- ACTIVITY
Please output exactly the lines from the one that holds "The height and width of the screenshot is (377, 650)." through the final line of the data, and nothing else; leave out any pictures.

....

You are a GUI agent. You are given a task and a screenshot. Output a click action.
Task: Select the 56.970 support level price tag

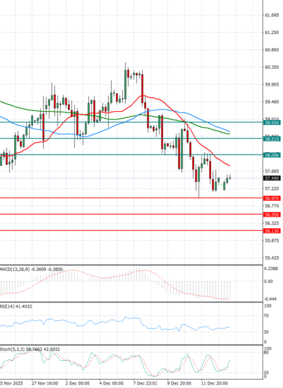[x=271, y=198]
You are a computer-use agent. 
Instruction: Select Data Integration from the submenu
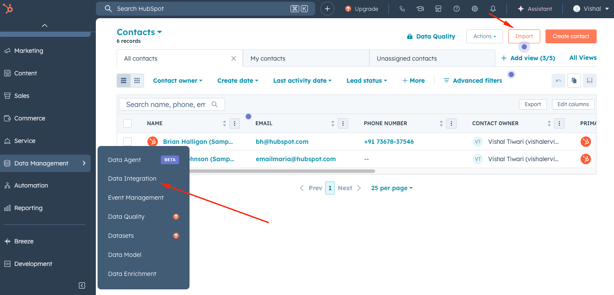pos(132,178)
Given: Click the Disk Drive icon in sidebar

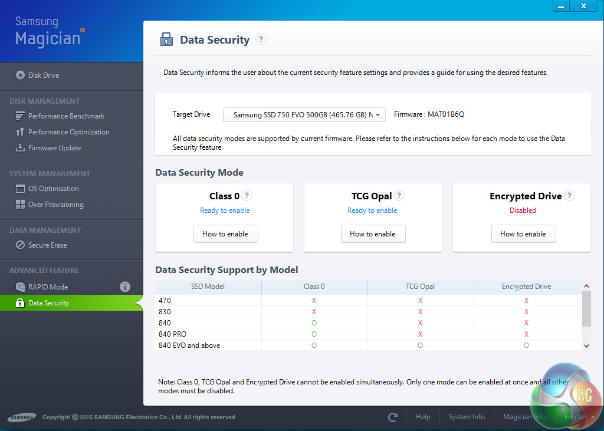Looking at the screenshot, I should 20,75.
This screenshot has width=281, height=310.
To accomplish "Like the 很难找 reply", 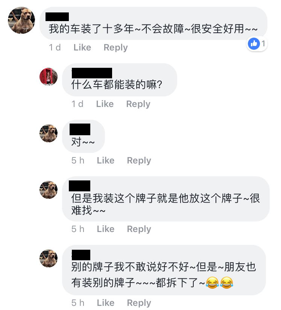I will tap(106, 229).
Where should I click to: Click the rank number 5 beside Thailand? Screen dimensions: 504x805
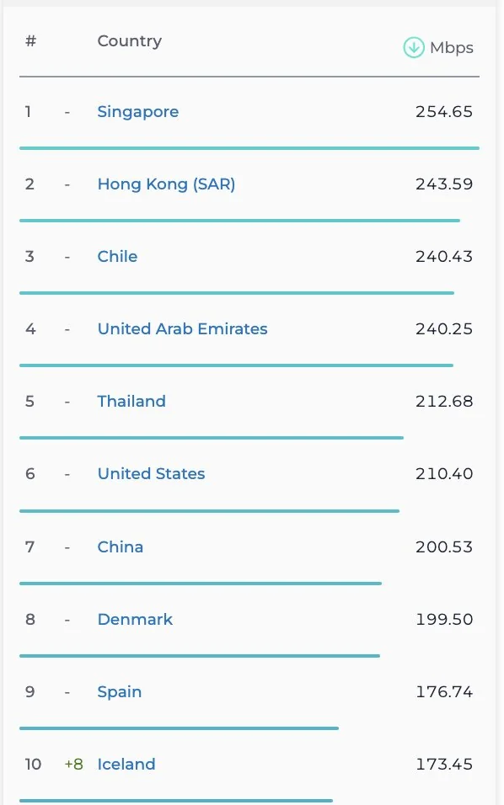pos(30,401)
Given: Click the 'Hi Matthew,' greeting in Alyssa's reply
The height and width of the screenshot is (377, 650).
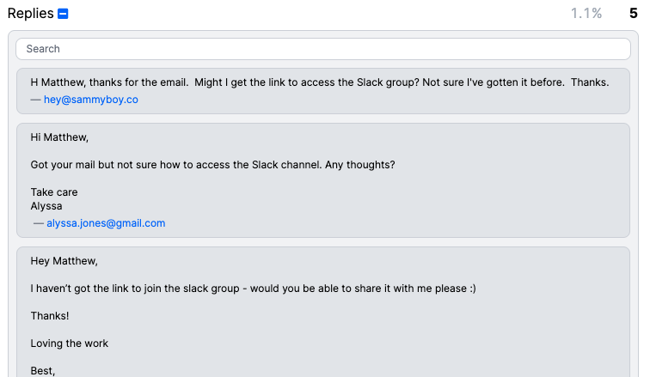Looking at the screenshot, I should [x=59, y=137].
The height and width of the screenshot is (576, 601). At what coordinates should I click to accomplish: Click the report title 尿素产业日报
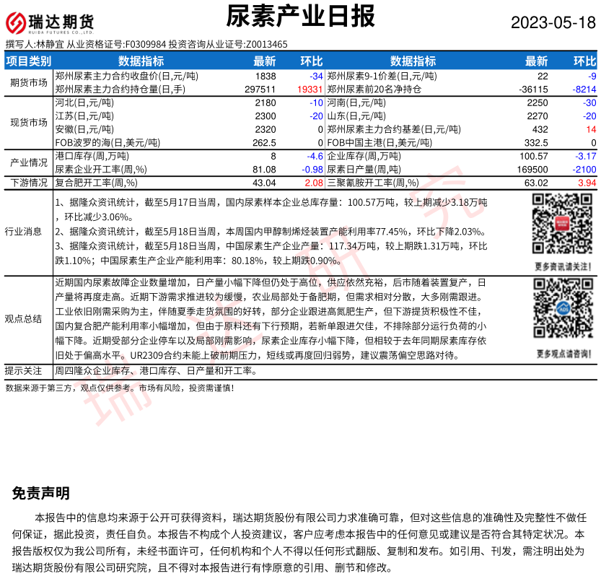coord(300,17)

....

- WRITTEN RESPONSE
The height and width of the screenshot is (377, 650).
Looking at the screenshot, I should [x=59, y=137].
The height and width of the screenshot is (576, 601). At what coordinates should I click to accomplish: Click the report title 尿素产业日报
coord(300,17)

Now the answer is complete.